A new experiment expected to begin operation later this year in Ontario, Canada, SNO+ (pronounced “snow-plus”), will take a step in that direction. Its predecessor, SNO, recorded neutrinos as they sped through a 1000-ton tank of heavy water.
SNO+ will allow the detection of geoneutrinos with lower energies than its predecessor, on par with the sensitivity of KamLAND, by replacing the water with linear alkyl benzene, a liquid that allows for more sensitive measurements. Because of its location, in the middle of a continental plate rich in uranium and thorium, researchers expect SNO+ will detect about one-third more geoneutrinos each year than KamLAND, which detects a mix of neutrinos from the continental and oceanic crusts. SNO+ is also expected to pick up 75 percent fewer signals from man-made, reactor-produced anti-neutrinos than KamLAND. Future upgrades may further enhance the sensitivity of SNO+ detectors to measure lower-energy particles.
The thin-crust option
In the long term, however, the ideal geoneutrino experiment would take place in a more exotic location. “You’d like to go to a place where the crust is thin,” Gratta says.
Placing detectors in thin spots gives scientists a better chance of detecting geoneutrinos coming from below the crust, in the mantle—the region researchers know very little about.
A whopping 75 to 80 percent of the geoneutrinos detected to date were produced in the crust, says Jelena Maricic, assistant professor of physics at University of Hawaii. So there’s a lot still to learn about what’s happening below.
A proposed experiment called Hanohano would take a detector to the place where Earth’s crust is thinnest: below the ocean. There, an experiment seeking to study geoneutrinos from the Earth’s mantle would have a second advantage. Four kilometers of water would shield the experiment from other particles—the noise of which can blur the neutrino signals.
“The bottom line is that we need data from all of these experiments since they sample different parts of the Earth’s crust,” Maricic says. “Like pieces of the puzzle, only together can they give us a more refined, sharper image of the uranium and thorium distribution inside our planet, and finer details of the heat flow and plate tectonics.”
The potential payoff of geoneutrino research spans fields from the Earth sciences to cosmology to particle physics—not to mention geology, Maricic says.
The geoneutrino ‘Renaissance’
Stanford geophysicist Norm Sleep uses a simple analogy to describe the challenge ahead in geoneutrino research. If you are digging for gold and there is only one nugget of gold in each ton you dig, you have to sample a lot of the rock to figure that out, he says. Otherwise, you may get lucky in the first shovelful and think that a pile of mostly gravel is actually full of riches.
Likewise, geoneutrino research requires a broad set of data to tell us the real concentration and distribution of radioactive isotopes in the Earth’s crust and mantle.
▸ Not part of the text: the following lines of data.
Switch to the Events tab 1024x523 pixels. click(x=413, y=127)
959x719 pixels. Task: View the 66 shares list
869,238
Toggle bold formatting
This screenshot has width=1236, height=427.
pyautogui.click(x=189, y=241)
Sleep also hopes that geoneutrinos will eventually be able to serve as an early warning system. While the data won’t likely tell us when the next earthquake will hit, it might help identify where: in places where the continents are weak or have a slightly higher heat flow.
“The heat in the Earth acts slowly,” Sleep says. “It takes a long time for radioactivity to heat anything up, so it’s not going to likely tell us whether there’s going to be an earthquake on Tuesday or Thursday. But it’s going to possibly give us a little better understanding of where continents are weak.
“It’s basically revolutionary for earth science.”
Maricic agrees: When geologists realized the potential use of geoneutrinos research, “it was basically a Renaissance,” she says. “Neutrino geophysics: that’s a name that just didn’t exist seven or eight years ago. It took time to make geologists realize it, but when they did, they were very excited.”